Kirk Sorensen has a Forbes Blog – The Future of Energy

Kirk Sorensen now has a regular Forbes Blog – The Future of Energy

Kirk Sorensen has been running the Energy from Thorium site and discussion forum on thorium

Kirk has started a thorium power company Flibe Energy.

Here are several of his first articles –

Fissile Material has the Midas Touch

The energy content in fissile material means that it is worth six times its weight in gold.

So unlike gold that can only be sold for money once, fissile material if properly used has the Midas touch–it can keep turning worthless uranium-238 or thorium into fissile material indefinitely.

The bad news is that we are not using fissile material properly in today’s nuclear reactors. We’re wasting its Midas touch. The good news is that we can build new reactors that will be able to exercise this amazing ability. They will change the world. They will be the future of energy.

Is Fissile Material Worth its Weight in Gold?

One megawatt-hour has a wholesale cost in the US of about $40, so 7600 MW*hr would be worth about $300,000. If we had a hypothetical nuclear reactor that could turn fissile material to gold, it would make about $50,000 for each kilogram it transmuted. But in the real world where real reactors release energy from the fission of fissile material, that’s worth $300,000 per kilogram fissioned. That’s a six-to-one difference.

A Simplified Nuclear “Waste” Digester

A recently released report titled “Fast Spectrum Molten Salt Reactor Options“.

We only consume a small fraction of the energy content in the uranium (less than 1%) before we remove it and throw it away. We don’t do this because we’re stupid or evil, we do it because it’s very difficult to get the vast majority of the energy out of the uranium.

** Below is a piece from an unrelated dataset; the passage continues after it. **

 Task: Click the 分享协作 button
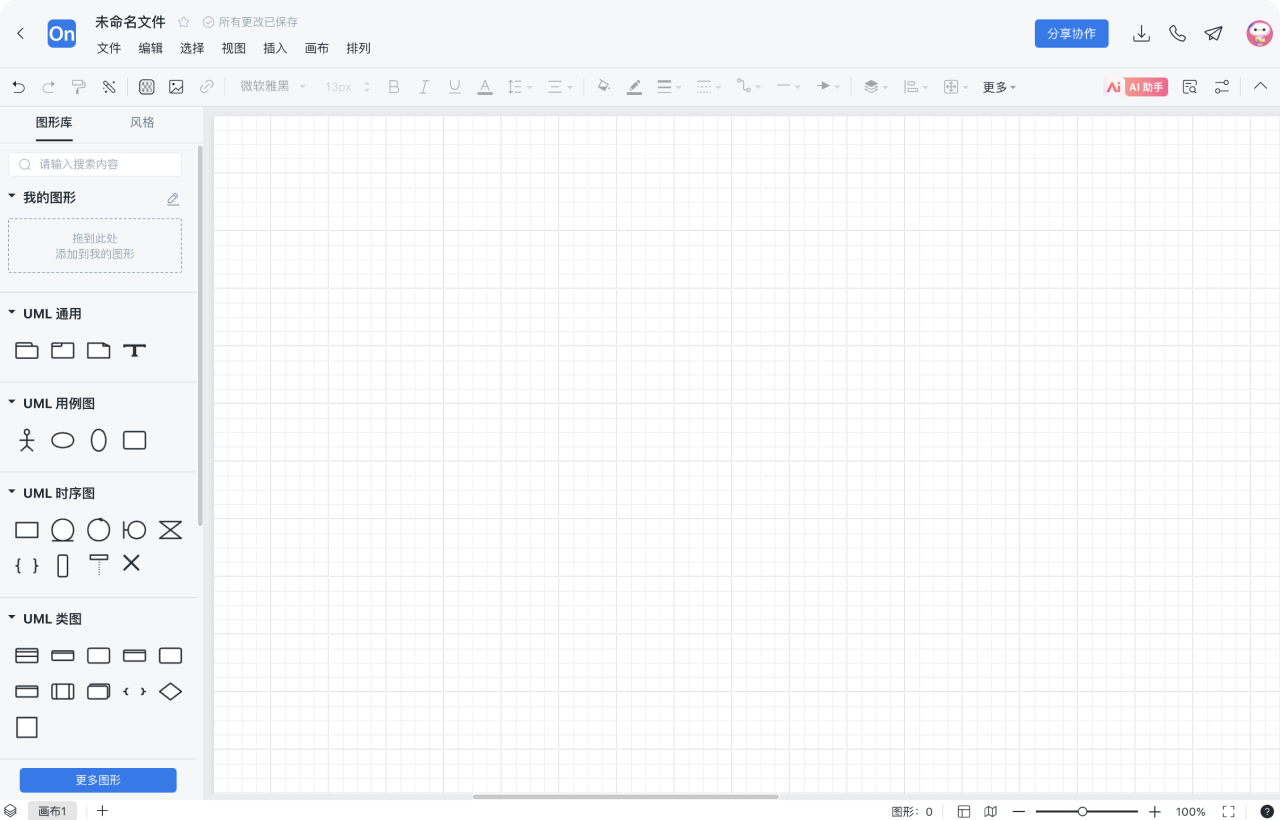point(1071,34)
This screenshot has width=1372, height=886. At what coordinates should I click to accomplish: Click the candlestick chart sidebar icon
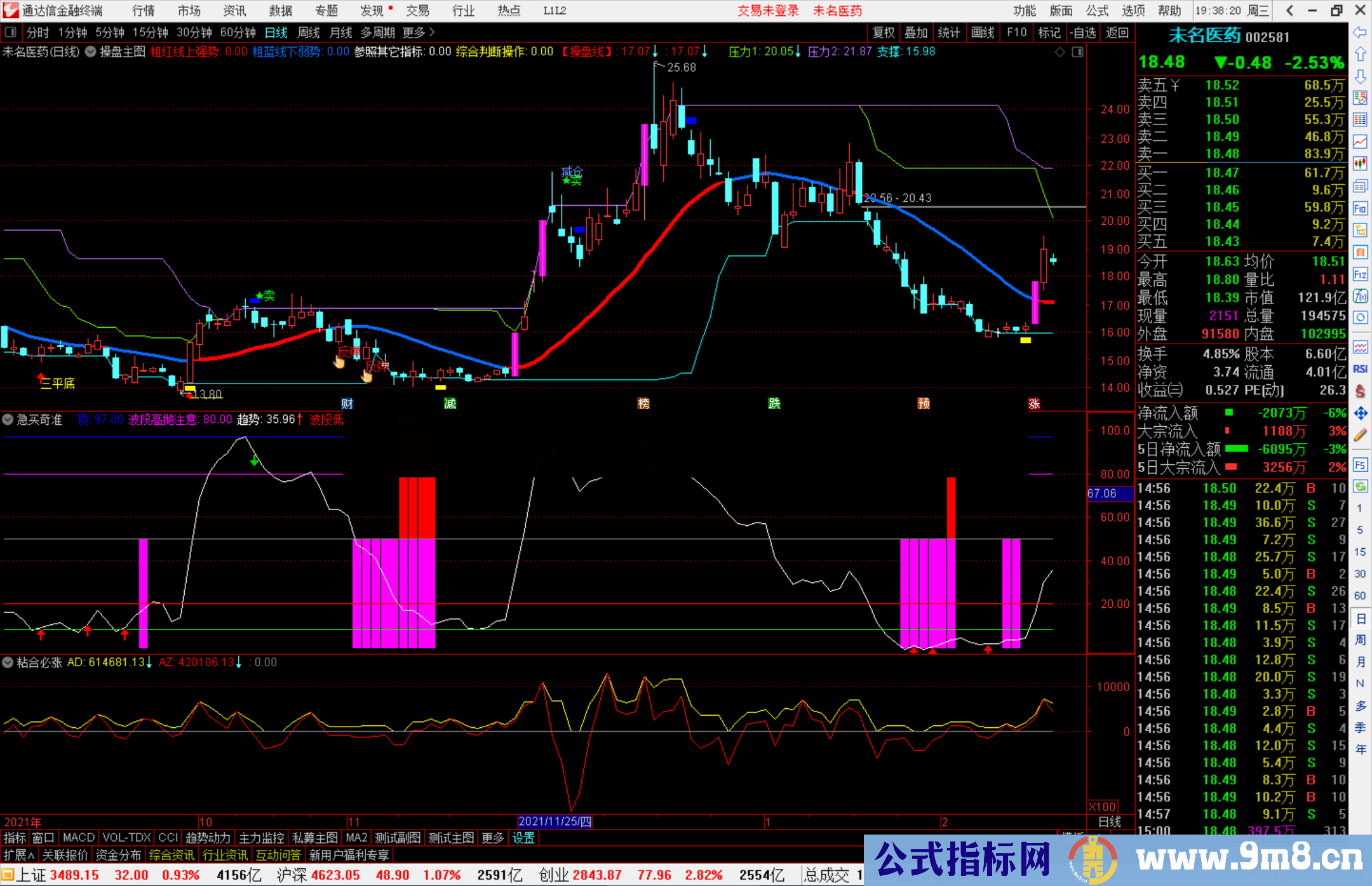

Building nuclear reactors that “burn” the rest of the uranium is hard, because we have to build a totally different kind of reactor from the kinds we have today. These reactors use “fast” neutrons instead of “slow” neutrons in the reactor. All of our reactors today use “slow” neutrons, and again, there’s some very good reasons for that. We’re not using “slow” neutrons because it’s a bad idea–in fact, using “slow” neutrons solves a lot of problems.

The Oak Ridge paper suggests using liquid nuclear fuels instead of solid nuclear fuels. That solves a lot of problems right from the outset. Liquid fuels are mixed up in big batches, by remote control, with very simple procedures. Solid fuels also have to be mixed up in big batches by remote control but then have to be fabricated into shapes, typically pellets or spheres. Getting the fabrication just right is a major cost and technical challenge. That’s just not a problem for liquid fuels.

The material used for the fuel in the Oak Ridge report is different. It’s a salt, which means it’s in a class of materials that are the most stable and non-reactive known to man. And since the fuel is a liquid, it is its own vehicle for moving that heat from the inside of the core to the outside. It doesn’t react with air and water. These salts aren’t as good as sodium at moving heat (thermal conductivity) but they hold a lot more heat than sodium (thermal capacity). This means that they have the potential to be more compact and less expensive.

A Simplified Nuclear “Waste” Digester, Part 2

The salt-based fast reactor can fix a lot of problems that the sodium-cooled, solid-fueled fast reactor faces.

The biggest one is safety. I’ve already mentioned how the salts are stable and unreactive and the sodium is dangerous and explosive. But another reason is that things get, shall we say, “twitchy” in a fast reactor versus a reactor that uses slowed-down neutrons. Twitchy is NOT a good quality to have in a nuclear reactor, and it’s one of the bigger reasons we use slowed-down neutrons in all our reactors. Fast reactors based on salt can remove most of the “twitchiness” from fast reactors compared to the ones built around sodium.

Meltdown is another big issue when you’re dealing with a solid-fueled reactor, because the structures of the reactor aren’t designed to hold melted solid fuel. It’s too hot. So it can potentially melt through the big steel vessel that holds the fuel and the sodium if there is a meltdown.